Eu me achava muito nova e aquilo era muito repentino. Mas eu estava sozinha e João provara que ele era o homem certo para mim, cuidadoso e amoroso, sempre colocando meus sentimentos em questão. Foi por isso que eu falei, no automático:

– Sim, eu aceito.

João comemorou muito e durante o jantar, começou a falar sobre seu desejo de criar uma empresa, disse com todas as letras que eu o ajudaria nisso e que seríamos muito poderosos, disse que eu merecia isso. E eu? Eu caí, acreditei em cada uma de suas palavras e o ajudei em cada um de seus sonhos.

****

 Agora, olhando para trás, eu via o cenário de outra forma. As palavras de João não eram juras de amor, mas artifícios cuidadosamente escolhidos para me convencer. Ele soubera exatamente como me manipular, como me fazer sentir desejada, como alimentar a ilusão de que eu ainda poderia ser feliz. E eu cai. Cai como uma ingênua, como alguém que precisava acreditar que o amor ainda era possível.

A verdade, agora escancarada, queima dentro de mim. João nunca me amou. Ele precisava de mim. Precisava do dinheiro que herdei dos meus pais para construir sua empresa, para financiar suas ambições. Era isso. E eu me sentia ridícula por não ter percebido antes.

Respirei fundo e tentei manter meus sentidos em atividade, eu estava tão anestesiada pelos sentimentos conflitantes dentro de mim, que tive a vaga impressão de estar andando em câmera lenta. Eu já estava atravessando os portões e continuava andando lentamente, em estado de choque.

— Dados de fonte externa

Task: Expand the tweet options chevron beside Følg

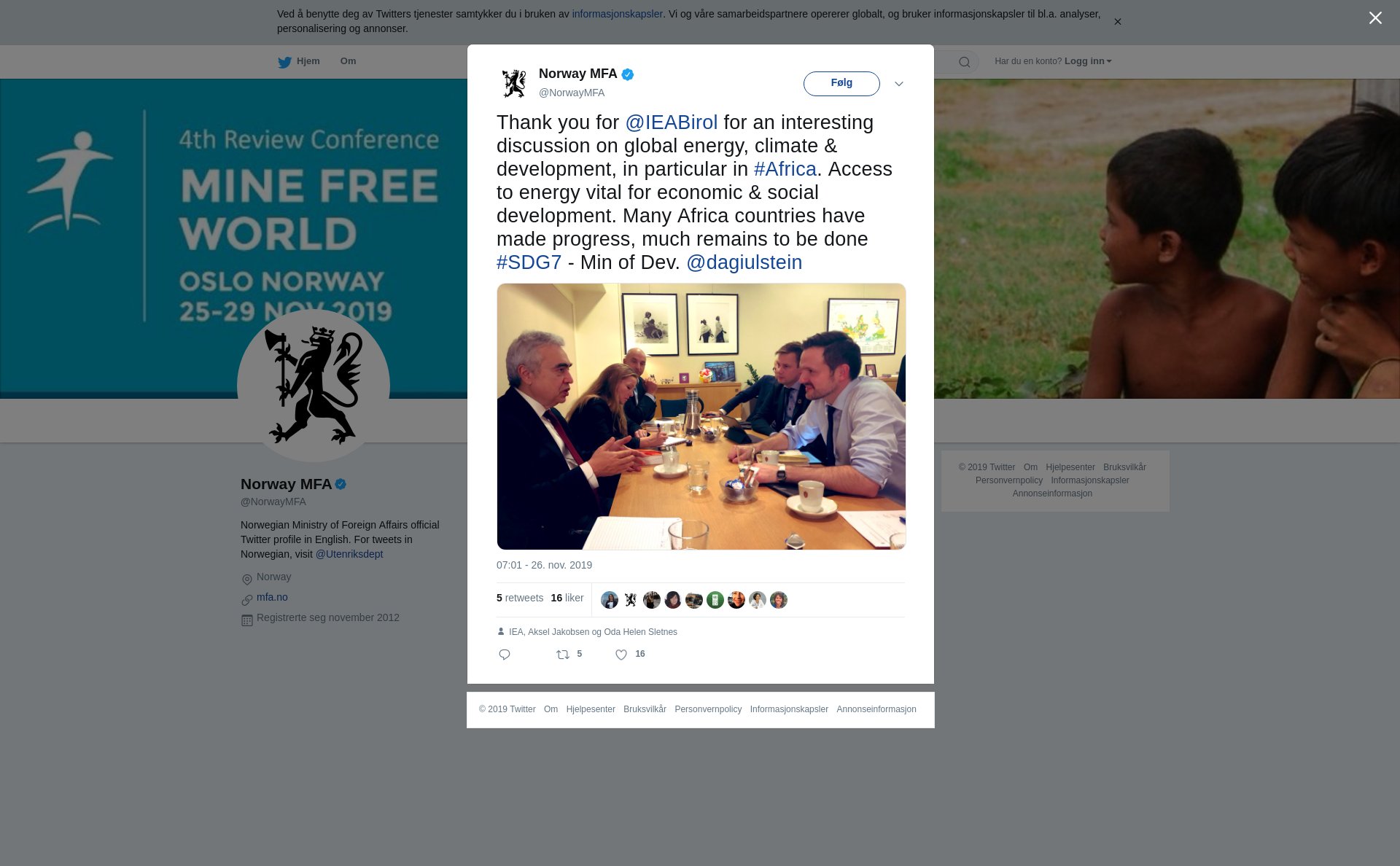Action: pos(899,84)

O casamento não passava de uma farsa, uma mentira bem contada que eu estava cansada de interpretar. O divórcio era a única saída.

Minha mente fluía e eu me permiti perder os sentidos por um momento, criei diversos cenários em minha mente e o divórcio era o único que me dava alguma paz.

De repente, ouvi um barulho alto e luzes me fizeram voltar a sanidade, um carro se aproximava depressa, não havia tempo, eu iria ser atropelada. Meu coração deu um salto e antes que eu conseguisse gritar, só vi a escuridão e senti minhas pernas falharem, antes de cair.